Strength in Weakness

Today’s Gospel is once again, very familiar.  We encounter it regularly as it’s reported in all the Gospels.   It’s a story that’s fundamentally about our human need to be important. The last time he gathered with the disciples in the upper room before he was led out to his death, Jesus demonstrated what he understood greatness to be.  He took a bowl and a towel and he washed his disciples’ feet.  In this simple action he addresses all their disputes about power and greatness. Greatness is about serving.

Although we don’t like to imagine ourselves as powerful people or people who misuse power, it is something that lies just beneath the surface of human nature.  We like to be noticed, we like to be seen to achieve, and if we’re passed over for promotion, we become at the very least, annoyed.  It is the thing that lies beneath most of our human disputes and falling out.   We’re told from childhood – don’t be a doormat, stand up for yourself.  Perhaps you played the childhood game ‘I’m the king of the castle – get down you dirty rascal!’, where the last one on the top of the pile is the king and the one who has control.

And yet Jesus, once again points to a different way of being.  He not only talks about, but physically lives out a vulnerability that never seeks to push itself forward.  And he warns the disciples in today’s reading, as they vie for place and position, that they don’t understand that following him, the path of discipleship, will take them directly to the cross.

Over the past 30 years or so, the church sought to protect itself, the institution and its assets from any claims by sexual abuse survivors.  It did this by denying their claims and by moving along any accused priest, sometimes even promoting them, and offering them a bigger platform for their crimes, simply to ensure that the Church institution retained its power, status and its place in the world.  How far this way of being is from the path Jesus taught.  The church should always stand for vulnerability and weakness rather than power and oppression, because that cross-journey is the Christ-like path.

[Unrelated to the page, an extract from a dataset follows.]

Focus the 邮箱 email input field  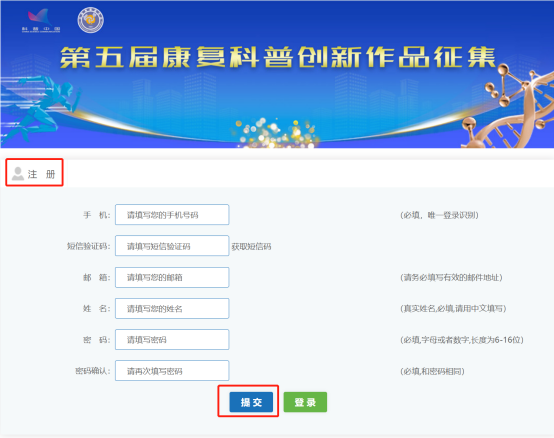(x=172, y=277)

Jesus didn’t mind the disciples’ ambition, He just wanted to change the nature of the struggle. He didn’t want them knocking each other off. He wanted them lifting each other up. He wanted to replace power, influence, wealth and celebrity with submission, cooperation, generosity and transparency.  He did this by injecting one word into the ‘formula for success’:  servant.  In Jesus’ kingdom, leadership and greatness aren’t measured by how many people serve us, but by how many we serve.